Description of problem: I am not sure how to properly define affected component: the closest one is os-net-config, but it has nothing to do with reported problem. So I selected openstack-tripleo and hope that it will be re-routed properly. A fix for bug #1748015 set dependency between NetworkManager.service and cloud-final.service to address the problem with OpenStack guest instances when cloud-init configuration in /etc/resolv.conf was overwritten by NetworkManager. Unfortunately, this change didn't work well for RHOSP overcloud nodes: cloud-init now runs after network.service and nullifies its configuration in /etc/resolv.conf after reboot. I am not completely sure how to address this issue: cloud-init people could say that we are using custom procedure to configure overcloud nodes and we should change it, so I would like to ask for a second look from developers. I also found the workaround [1] (basically, it reverts the fix proposed by cloud-init people). Could you tell me if it is correct approach here? We reproduced this issue for RHOSP 13, but I am not sure if RHOSP 16.1 is affected: same cloud-init version is used there. [1] --- cloud-final.service 2020-12-01 13:21:16.828434342 +0000 +++ /etc/systemd/system/cloud-init.target.wants/cloud-final.service 2020-12-01 12:59:02.167153009 +0000 @@ -13,7 +13,7 @@ KillMode=process ExecStartPost=/bin/echo "try restart NetworkManager.service" # TODO: try-reload-or-restart is available only on systemd >= 229 -ExecStartPost=/usr/bin/systemctl reload-or-try-restart NetworkManager.service +#ExecStartPost=/usr/bin/systemctl reload-or-try-restart NetworkManager.service # Output needs to appear in instance console output StandardOutput=journal+console
Moved to Compute because customer case says rebooting compute node causes /etc/resolv.conf to be rewritten.

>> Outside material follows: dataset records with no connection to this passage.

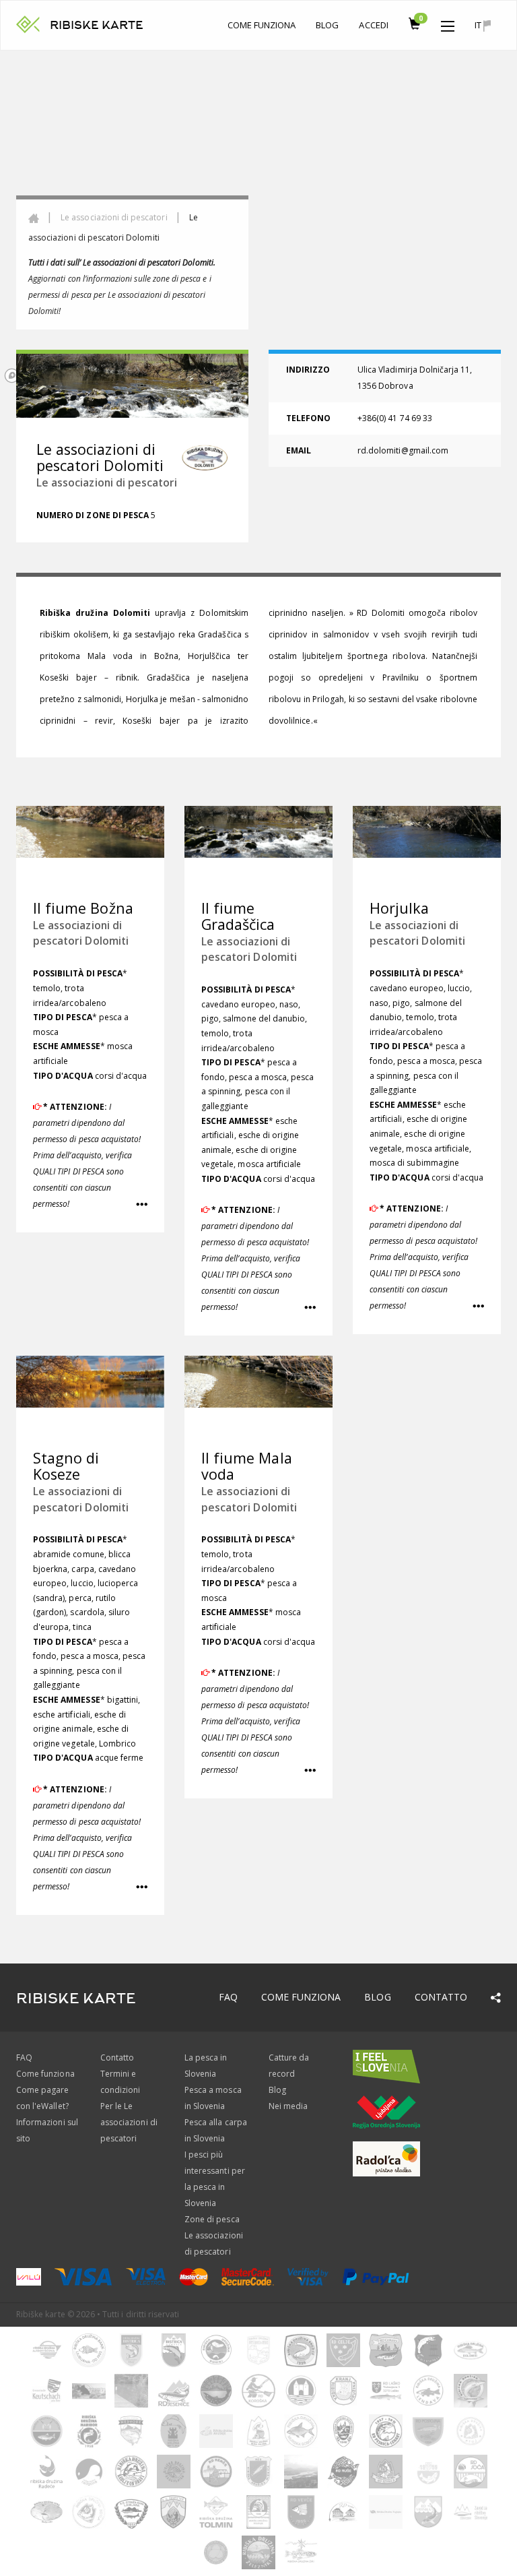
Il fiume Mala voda (246, 1466)
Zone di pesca (212, 2219)
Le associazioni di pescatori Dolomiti (81, 933)
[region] (258, 219)
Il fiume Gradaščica (238, 916)
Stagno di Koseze (66, 1466)
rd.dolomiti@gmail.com (402, 450)
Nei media (288, 2106)
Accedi (373, 25)
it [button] (479, 25)
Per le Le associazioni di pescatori (129, 2122)
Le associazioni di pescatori (114, 217)
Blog (327, 25)
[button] (447, 23)
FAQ (228, 1996)
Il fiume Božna (83, 908)
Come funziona (262, 25)
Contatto (441, 1996)
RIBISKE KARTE (96, 25)
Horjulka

Hi Rabi, Is this change able to be backported to OSP13? I see this bug is still in ON_DEV status, just wanted to give the customer an update.
According to our records, this should be resolved by openstack-tripleo-common-8.7.1-29.el7ost. This build is available now.
In the past few days we have updated two OSP13 environments from Z12 to Z16 and in both cases all the overcloud nodes (controllers, hypervisors) ended up with an empty /etc/resolv.conf after rebooting. It appears to be the same issue as described by the original reporter of this BZ. Restarting the network service on each node resolves the issue temporarily, at least until the next reboot. The openstack-tripleo-common package on the directors is in fact the same version as mentioned above: (undercloud) [stack@nlhrl1vim52-dir2 ~]$ rpm -q openstack-tripleo-common openstack-tripleo-common-8.7.1-29.el7ost.noarch
> The openstack-tripleo-common package on the directors is in fact the same version as mentioned above: For minor updates you would need openstack-tripleo-heat-templates-8.4.1-86.el7ost which I don't think shipped with z16.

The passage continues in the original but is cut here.